**Travail demandé:** Pouvez-vous recopier, dans l'article sur les aidants familiaux, tout ce qui va de « L'infirmière n° 055 » jusqu'à « maintien à domicile ? » ?

=== Extrait du texte ===

L'infirmière n° 055 du 01/04/2025

 

DOSSIER

LES AIDANTS FAMILIAUX

Les aidants familiaux jouent un rôle pivot pour le maintien à domicile des personnes âgées. Pour autant, ils bénéficient encore peu d’accompagnement. Quels sont les enjeux ? Le point avec Martine Aulagnier, présidente de l’association Passerelle Assist’Aidant.

Quelle reconnaissance est accordée aux aidants familiaux dans le cadre du maintien à domicile ?

=== Données fournies ===

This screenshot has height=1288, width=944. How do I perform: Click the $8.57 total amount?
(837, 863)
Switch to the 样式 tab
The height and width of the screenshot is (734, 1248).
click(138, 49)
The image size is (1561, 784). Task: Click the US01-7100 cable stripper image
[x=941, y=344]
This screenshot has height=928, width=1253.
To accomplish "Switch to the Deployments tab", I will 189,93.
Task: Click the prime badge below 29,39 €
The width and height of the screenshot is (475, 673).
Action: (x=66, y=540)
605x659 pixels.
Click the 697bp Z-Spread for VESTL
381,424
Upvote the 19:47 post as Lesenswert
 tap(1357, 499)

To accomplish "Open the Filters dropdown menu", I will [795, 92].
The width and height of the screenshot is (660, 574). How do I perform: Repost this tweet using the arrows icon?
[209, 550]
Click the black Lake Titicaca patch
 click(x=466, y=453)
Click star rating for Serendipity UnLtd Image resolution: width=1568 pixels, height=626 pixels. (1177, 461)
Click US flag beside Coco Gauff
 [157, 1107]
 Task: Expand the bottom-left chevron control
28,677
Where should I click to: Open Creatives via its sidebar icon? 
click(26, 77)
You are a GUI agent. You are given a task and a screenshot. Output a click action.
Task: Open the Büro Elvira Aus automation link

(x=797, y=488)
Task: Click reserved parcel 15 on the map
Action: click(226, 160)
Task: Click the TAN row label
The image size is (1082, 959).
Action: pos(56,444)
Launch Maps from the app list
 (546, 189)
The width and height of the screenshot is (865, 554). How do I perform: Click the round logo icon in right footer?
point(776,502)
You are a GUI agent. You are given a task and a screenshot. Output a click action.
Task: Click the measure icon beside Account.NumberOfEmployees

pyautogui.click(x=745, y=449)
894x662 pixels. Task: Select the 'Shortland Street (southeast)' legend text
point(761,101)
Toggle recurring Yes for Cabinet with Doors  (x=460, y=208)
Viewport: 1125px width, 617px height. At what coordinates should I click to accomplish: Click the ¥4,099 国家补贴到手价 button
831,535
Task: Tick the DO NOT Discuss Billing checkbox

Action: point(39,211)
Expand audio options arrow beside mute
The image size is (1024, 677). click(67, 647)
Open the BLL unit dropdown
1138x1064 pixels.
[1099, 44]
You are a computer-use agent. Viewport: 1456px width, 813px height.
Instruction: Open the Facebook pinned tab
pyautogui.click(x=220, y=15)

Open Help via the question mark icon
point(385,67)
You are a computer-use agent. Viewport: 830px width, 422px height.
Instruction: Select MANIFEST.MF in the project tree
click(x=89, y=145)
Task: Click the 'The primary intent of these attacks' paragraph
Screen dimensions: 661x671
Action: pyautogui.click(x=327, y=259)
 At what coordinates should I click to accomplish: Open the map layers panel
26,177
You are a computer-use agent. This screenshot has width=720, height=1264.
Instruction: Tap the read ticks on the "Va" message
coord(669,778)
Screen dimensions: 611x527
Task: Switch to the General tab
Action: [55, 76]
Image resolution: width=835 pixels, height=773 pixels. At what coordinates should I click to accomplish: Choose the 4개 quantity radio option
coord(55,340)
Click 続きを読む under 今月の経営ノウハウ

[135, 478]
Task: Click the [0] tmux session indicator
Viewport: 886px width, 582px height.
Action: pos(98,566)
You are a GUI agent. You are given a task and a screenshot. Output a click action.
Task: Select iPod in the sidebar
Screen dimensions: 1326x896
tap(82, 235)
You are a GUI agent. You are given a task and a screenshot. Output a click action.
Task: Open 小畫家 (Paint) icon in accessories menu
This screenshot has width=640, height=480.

===

**Réponse attendue:**
L'infirmière n° 055 du 01/04/2025

 

DOSSIER

LES AIDANTS FAMILIAUX

Les aidants familiaux jouent un rôle pivot pour le maintien à domicile des personnes âgées. Pour autant, ils bénéficient encore peu d’accompagnement. Quels sont les enjeux ? Le point avec Martine Aulagnier, présidente de l’association Passerelle Assist’Aidant.

Quelle reconnaissance est accordée aux aidants familiaux dans le cadre du maintien à domicile ?